_Exercise prompt_
Please copy the records below word for word, from the line with "Where should I" up to and including the line with "Screen dimensions: 489x329", and leave the pictures out.

_Information given_
....

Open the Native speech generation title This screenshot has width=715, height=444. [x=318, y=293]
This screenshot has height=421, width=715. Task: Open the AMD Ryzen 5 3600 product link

....

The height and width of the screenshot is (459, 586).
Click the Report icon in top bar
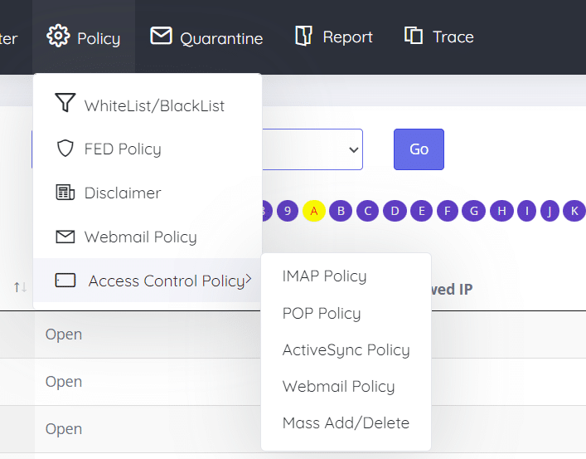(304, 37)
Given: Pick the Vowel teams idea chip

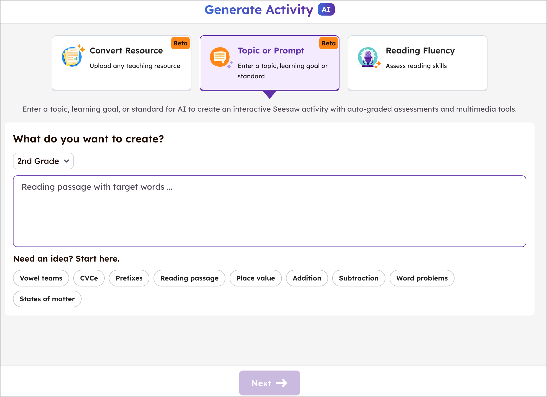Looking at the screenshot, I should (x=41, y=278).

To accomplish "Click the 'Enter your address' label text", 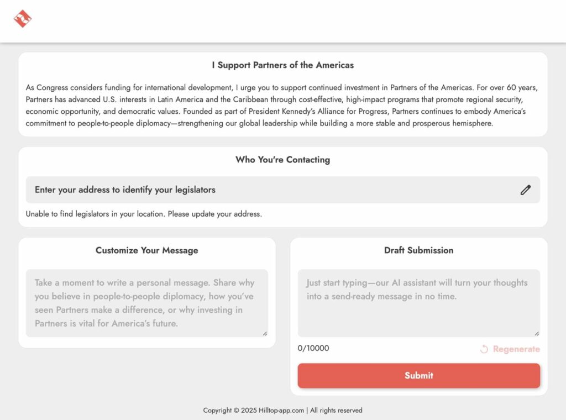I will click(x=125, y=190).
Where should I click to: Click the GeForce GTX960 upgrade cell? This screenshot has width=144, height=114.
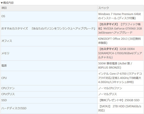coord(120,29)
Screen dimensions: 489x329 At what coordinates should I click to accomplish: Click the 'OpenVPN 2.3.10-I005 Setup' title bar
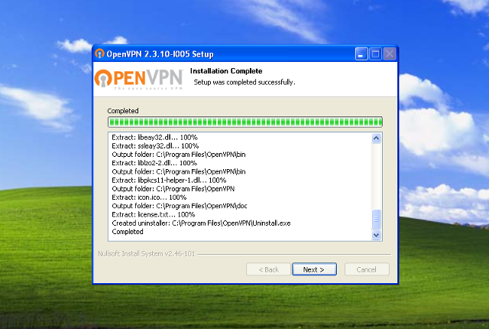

....

_Result of this task_
Where should I click to: Click the GeForce GTX960 upgrade cell? This screenshot has width=144, height=114.
coord(120,29)
Screen dimensions: 489x329 At what coordinates should I click to accomplish: Click the 'OpenVPN 2.3.10-I005 Setup' title bar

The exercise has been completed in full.